One of the most dangerous construction-related carcinogens is now legally allowed back into U.S. manufacturing under a new rule by the Environmental Protection Agency (EPA). Fast Company recently reported that on June 1, the EPA authorized a “SNUR” (Significant New Use Rule) which allows new products containing asbestos to be created on a case-by-case basis.
According to environmental advocates, this new rule gives chemical companies the upper hand in creating new uses for harmful products in the United States. In May, the EPA released a report detailing its new framework for evaluating the risk of its top prioritized substances. The report states that the agency will no longer consider the effect or presence of substances in the air, ground, or water in its risk assessments.
This news comes after the EPA reviewed its first batch of 10 chemicals under the 2016 amendment to the 1976 Toxic Substances Control Act (TSCA), which required the agency to continually reevaluate hundreds of potentially toxic chemicals to see whether they should face new restrictions or be removed from the market. The SNUR greenlights companies to use toxic chemicals like asbestos without consideration about how they will endanger people who are indirectly in contact with them.

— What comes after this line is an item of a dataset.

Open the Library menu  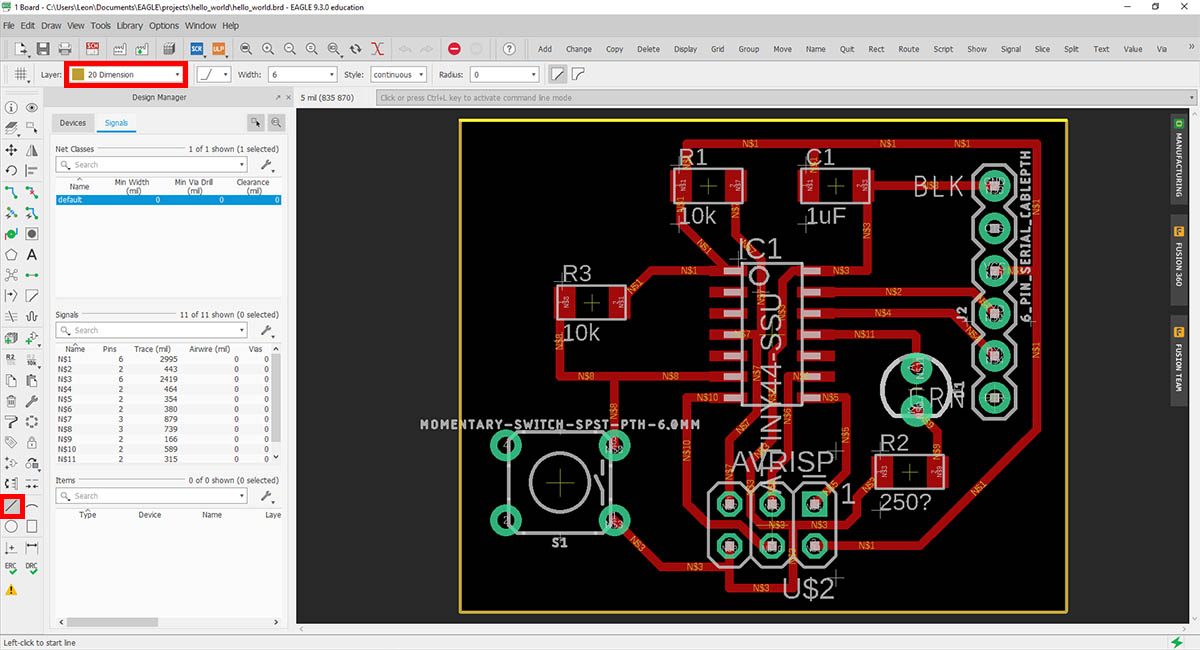click(x=129, y=25)
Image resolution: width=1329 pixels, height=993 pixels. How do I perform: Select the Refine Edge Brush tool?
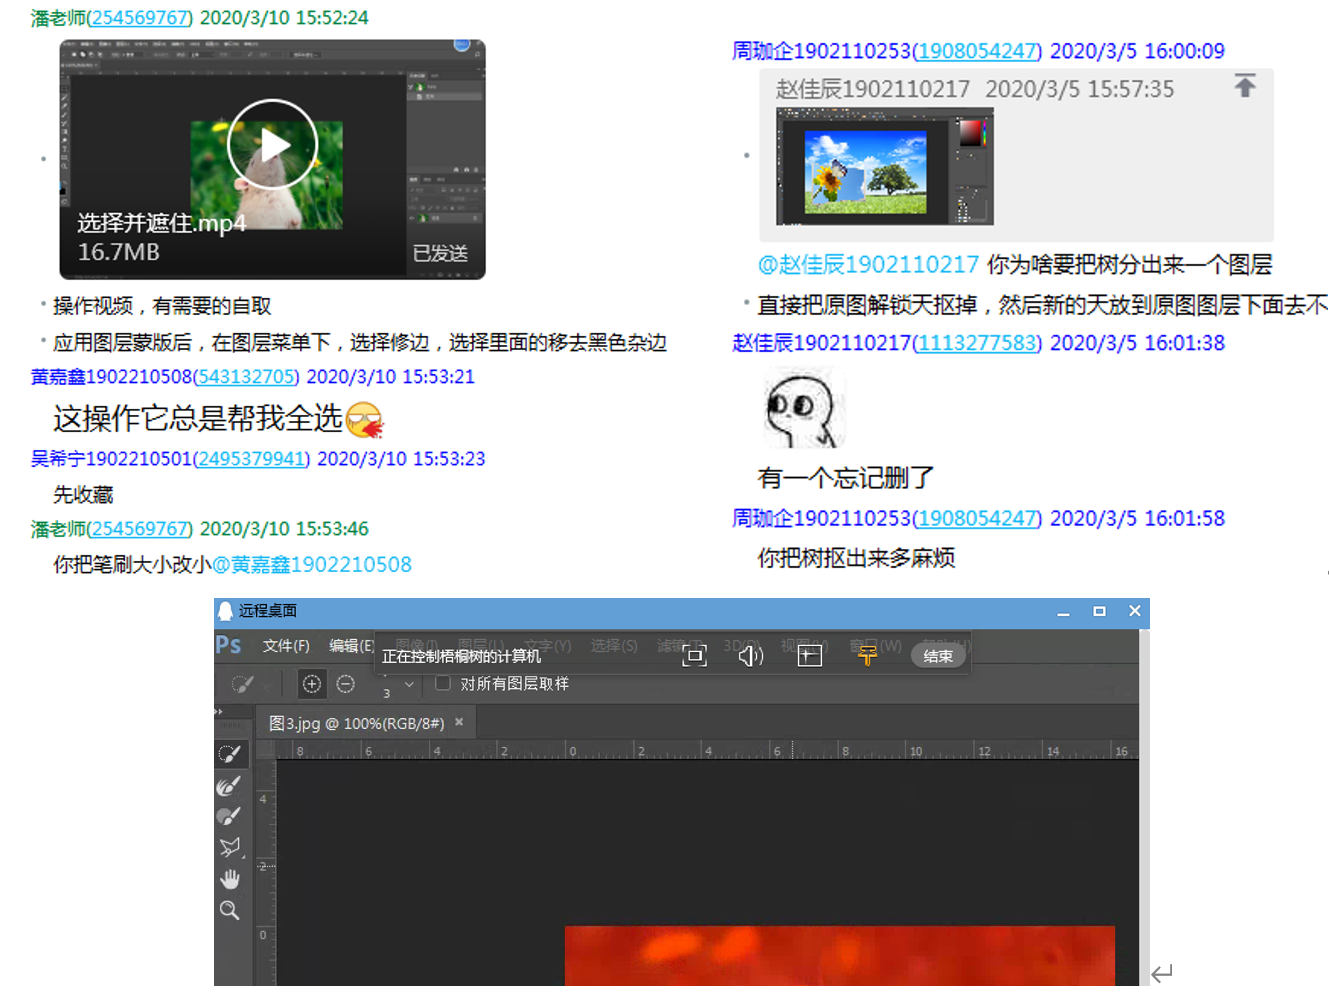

Asbestos was widely used in building insulation up until it was banned in most countries in the 1970s. The U.S. is one of the only developed nations in the world that has placed significant restrictions on the substance without banning it completely. New data revealed that asbestos-related deaths now total nearly 40,000 annually, with lung cancer and mesothelioma being the most common illnesses in association with the toxin. That number could rise if new asbestos-containing products make their way into new buildings.